The first book-length study of women's involvement in the
Chicano Movement of the late 1960s and 1970s, Chicana Power tells
the powerful story of the emergence of Chicana feminism within
student and community-based organizations throughout southern
California and the Southwest. As Chicanos engaged in widespread
protest in their struggle for social justice, civil rights, and
self-determination, women in el movimiento became increasingly
militant about the gap between the rhetoric of equality and the
organizational culture that suppressed women's leadership and
subjected women to chauvinism, discrimination, and sexual
harassment.

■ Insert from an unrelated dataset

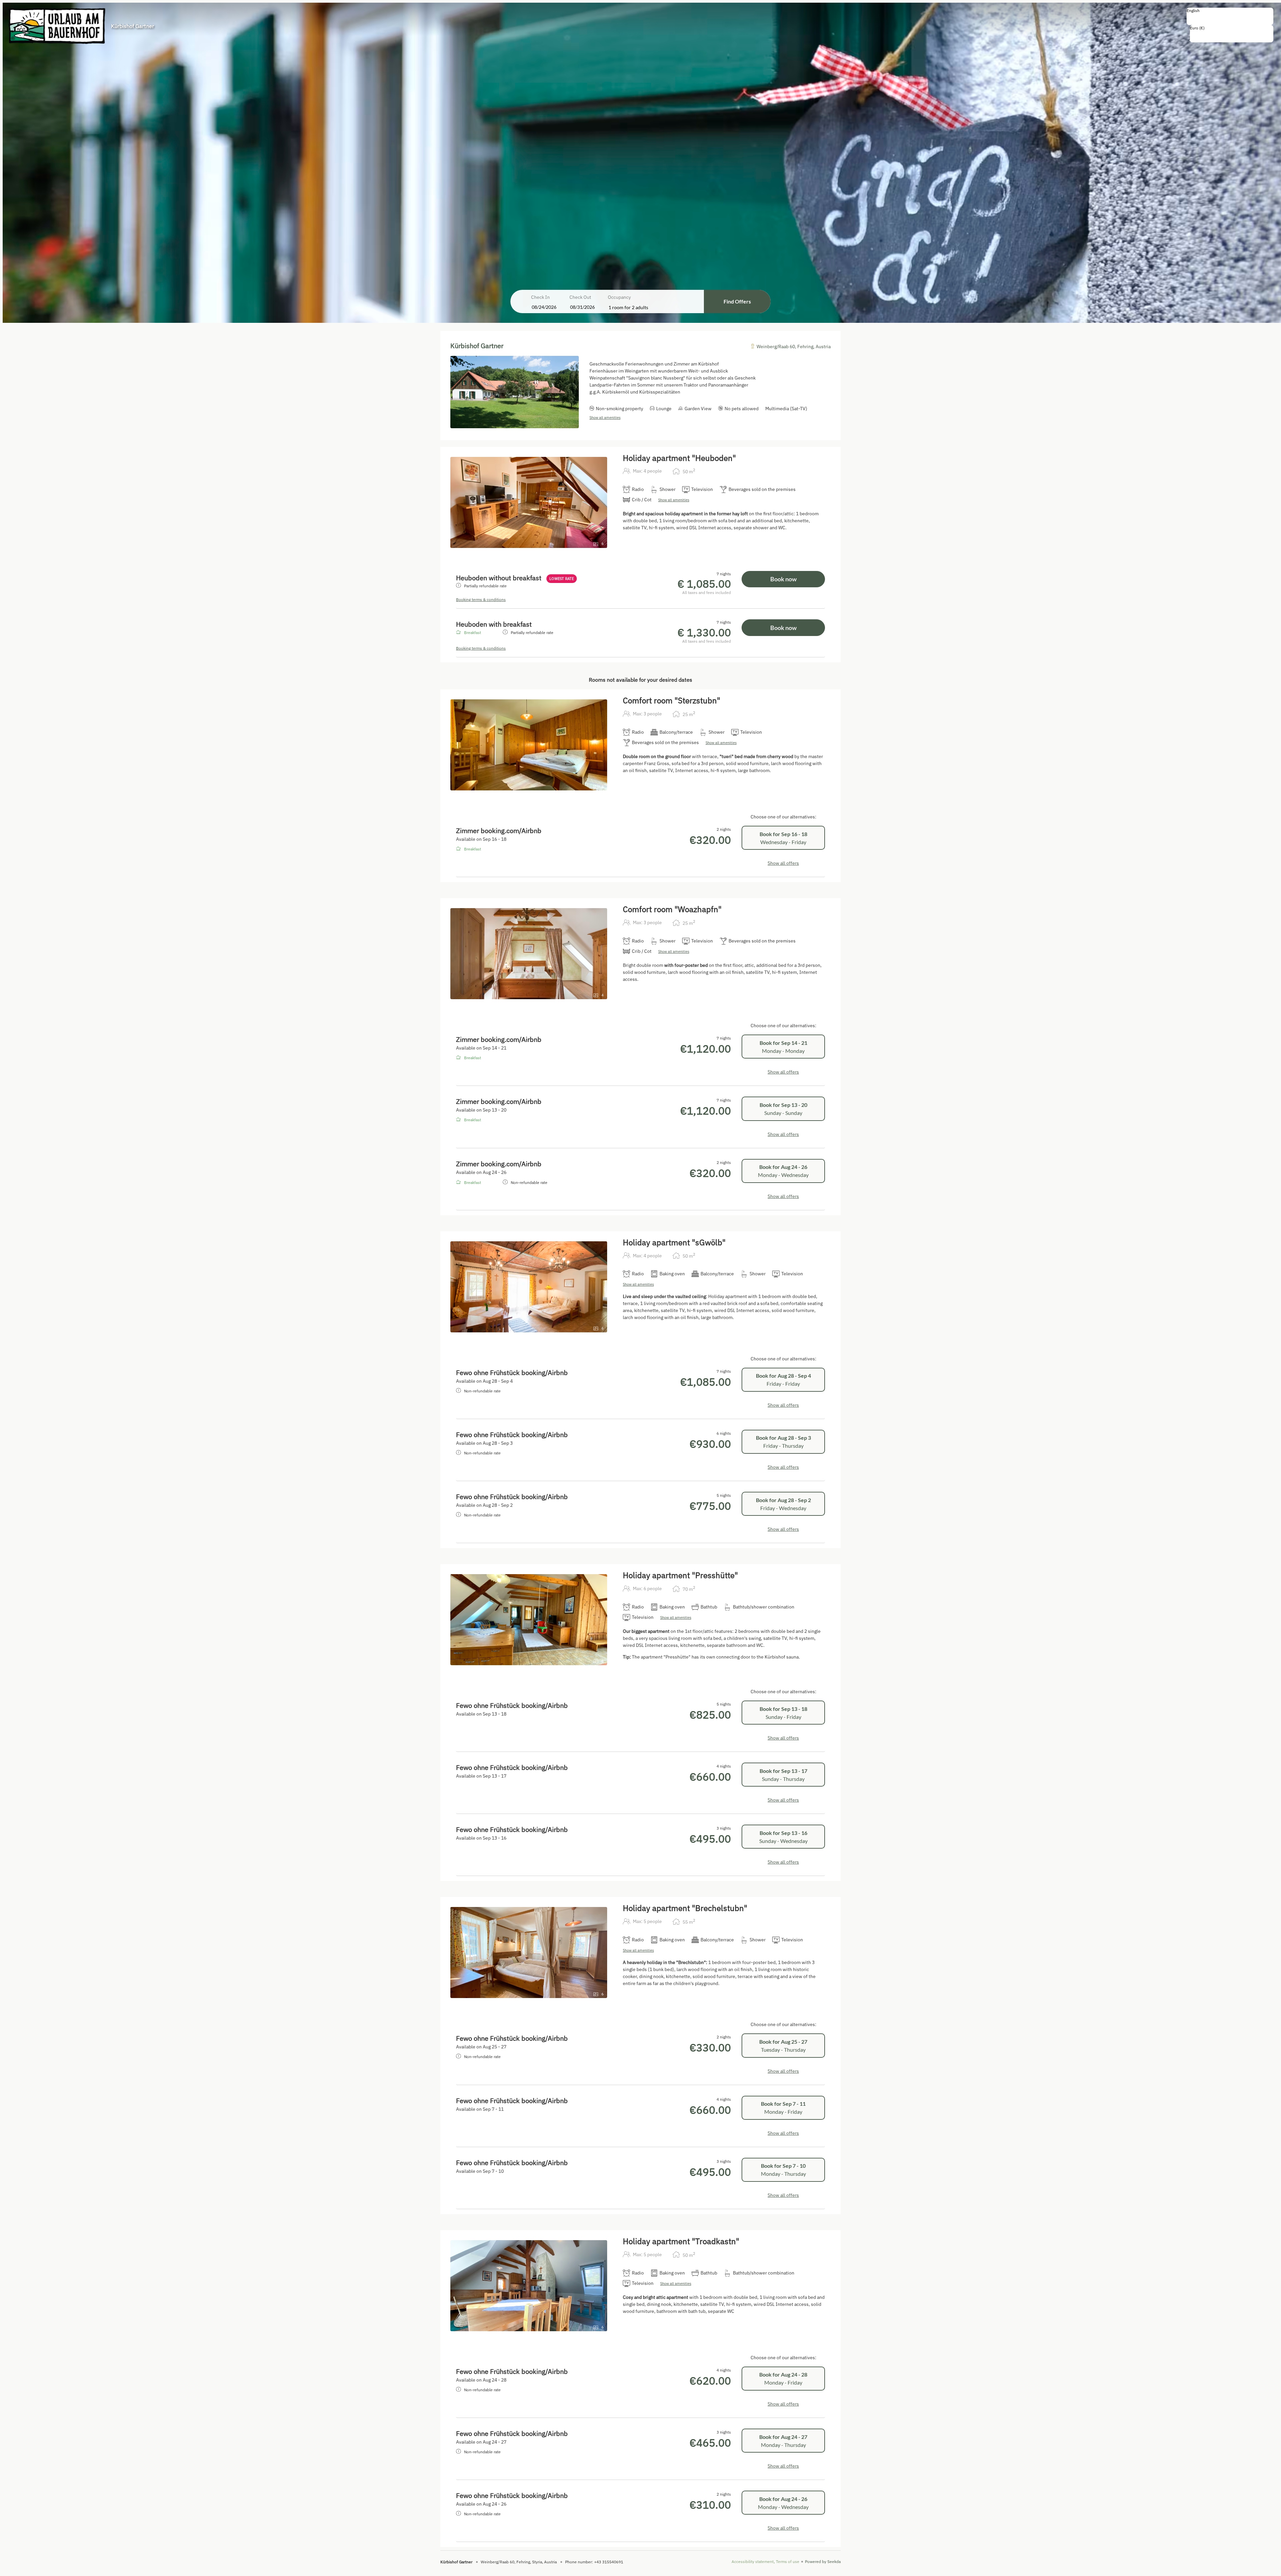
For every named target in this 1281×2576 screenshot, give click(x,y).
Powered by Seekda (823, 2561)
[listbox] (1230, 16)
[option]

Based on rich oral histories and extensive archival
research, Maylei Blackwell analyzes the struggles over gender and
sexuality within the Chicano Movement and illustrates how those
struggles produced new forms of racial consciousness, gender
awareness, and political identities.
Chicana Power provides a critical genealogy of pioneering
Chicana activist and theorist Anna NietoGomez and the Hijas de
Cuauhtemoc, one of the first Latina feminist organizations, who
together with other Chicana activists forged an autonomous space
for women's political participation and challenged the gendered
confines of Chicano nationalism in the movement and in the
formation of the field of Chicana studies. She uncovers the
multifaceted vision of liberation that continues to reverberate
today as contemporary activists, artists, and intellectuals, both
grassroots and academic, struggle for, revise, and rework the
political legacy of Chicana feminism.